Prof. Joseph Ferreira, jf@mit.edu, Room 9-532, x3-7410


Getting Started (with Part #1 - Urban Analytics)

  1. Login to a Room 37-312 or CRON machine using your MITnet userid (or login to a personal laptop or workstation connected to the network).
  2. Access the miniclass webpage: http://mit.edu/11.523
  3. View a copy of the Instructor screen on your machine:
  4. Use Windows Explorer to copy the entire MiniClass data locker (180 MB)
  5. Open the saved ArcMAP document that you have copied into: c:\temp\data_ua\miniclass_startup_12oct16.mxd
  6. Open the data dictionary for Prof. Mi Diao's dissertation data in : c:\temp\data_dictionary.xls
  7. Open the PDF of Prof. Mi Diao's dissertation and dissertation defense slides:
  8. Review the table below describing the available data
  9. Between now and the end of next Tuesday's (Oct. 23) evening lab

Available Data

The 'DATA_UA' sub-directory of the MIT 11.523 class locker contains the following data:
Dataset (in ./data_ua/ ) Description
./miniclass_startup_12oct16 ArcMAP startup document
./data_dictionary.xls Data dictionary for MS-Access tables in vmt_data.mdb
./msaccess/vmt_data.mdb MS-Access database containing VMT, built environment, and demographic data tables
vmt_250m
VMT estimates for vehicles garaged within 250x250m grid cells
demographic_bg
Selected US 2000 Census characteristics for Eastern Mass block groups
built_environment_250m
Built environment indicators constructed for each 250x250m grid cell in Eastern Mass
ct_grid.txt
Cross-reference table of grid cell to community type (inner core, maturing suburb, regional center, and developing suburb)
./text/ct_grid.txt
text (csv) version of grid-cell-to-community-type cross reference table (for miniclass #2)
./shapefiles/all_stategrid.shp ArcGIS shapefile of 250x250 meter grid cells for Massachusetts produced by MassGIS
./shapefiles/ma_towns00.shp MassGIS shapefile of Mass town boundaries
./shapefiles/ma2000bg_stateplane.shp US 2000 Census block group polygon shapefile converted to Mass State Plane Coordinates (NAD83, mainland)
./shapefiles/TAZ_attri.shp Shapefile of Metro Boston Traffic Analysis Zones (provided by MAPC) with 'Community Type' attribute

Readings

These readings are available in the class locker:

  1. PDF of Mi Diao's PhD dissertation (Sept. 2010) - "Sustainable Metropolitan Growth Strategies: Exploring the Role of the Built Environment"
  2. PDF of slides from Mi Diao's dissertation defense (Aug. 2010) - diaomi_dissertation_defense_v6.pdf
  3. Link to review of VMT/Land-use/Transportation relationships (2012) - VMT_readings.txt
  4. R-script to load and explore some of the data in the MS-Access database: vmt_data.mdb:

Thursday, Oct. 18 - Getting Started with Part #2
Spatial Data Management and Visualization

The type of indicator development, spatial analysis and visualization that is illustrated in Prof. Mi Diao's dissertation requires a considerable amount of 'big data' management, integration, processing, and modeling. Toward this end, various software packages have different strengths and weaknesses and it is often useful to move data across packages and platforms in order to take advantage of different capabilities. For example, one might want to use a GIS such as ArcGIS for geoprocessing and mapping, an RDBMS such as PostgreSQL to provide network access to a multiuser database engine, a statistics package such as R to facilitate exploratory statistical analysis and modeling, and various tools and utilities to facilitate data interchange among the packages and to provide distributed access via networked browsers and web services.
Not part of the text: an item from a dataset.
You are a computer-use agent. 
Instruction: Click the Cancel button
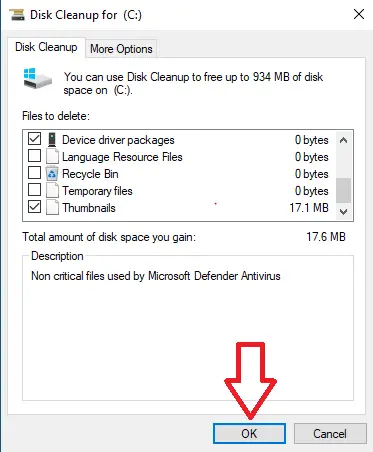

In the Thursday (Part #2) sessions of the miniclass, we will examine some of the tools, workflow and best practices that help us mix and match the data and package capabilities effectively. Where possible and effective, we will use popular open source tools and utilities. The following table summarizes the task, tool, and strategy that we will employ to provide some hands-on experience with various steps involved in Prof. Mi Diao's spatial analyses of the VMT patterns in metro Boston and their relationship to built environment and demographic indicators.

Task Tool Strategy
Develop the built environment indicators from MassGIS-provided basemaps and data layers GIS and RDBMS Use geoprocessing tools in ArcGIS to overlay 250m grid cell layer with roads, transit lines, land use maps, etc. to compute indicators associated with each grid cell.
Develop demographic indicators from US 2000 census data. RDBMS Use relational database management tools (such as MS-Access or PostgreSQL) and SQL queries with US 2000 census block group data (SF3) to compute indicators associated with block groups.
Develop VMT estimates of annual mileage per vehicle / household / person for each 250m grid cell. RDBMS and GIS Process millions of vehicle records using RDBMS tools such as PostgreSQL to (a) estimate annual mileage from safety inspection data, (b) geocode owner addresses to 250m grid cells, (c) combine with MassGIS estimates of households in each grid cell, and (d) filter out unreliable data.
Develop built environment and demographic factors Statistics Use R for descriptive and exploratory data analysis of indicators and then use factor and principal component analysis tools to extract factors for use in modeling.
Build explanatory models of VMT as a function of the built environment and demographic factors in the neighborhood of each grid cell. Statistics Use regression models in R to estimate linear relationships with and without correcting for possible forms of spatial autocorrelation.
Interpret and present the results Web sservices, GIS, and visualization tools Use MassGIS and ESRI online mapping services to provide basemaps that help interpret the results; use R and GeoDa to study model residuals, multicollinearilty, non-linear transformations, submarket effects, etc.; publish results online for viewing in Google Earth, browsers, etc.

Getting Started (with Part #2 - Spatial Data Management & Visualization)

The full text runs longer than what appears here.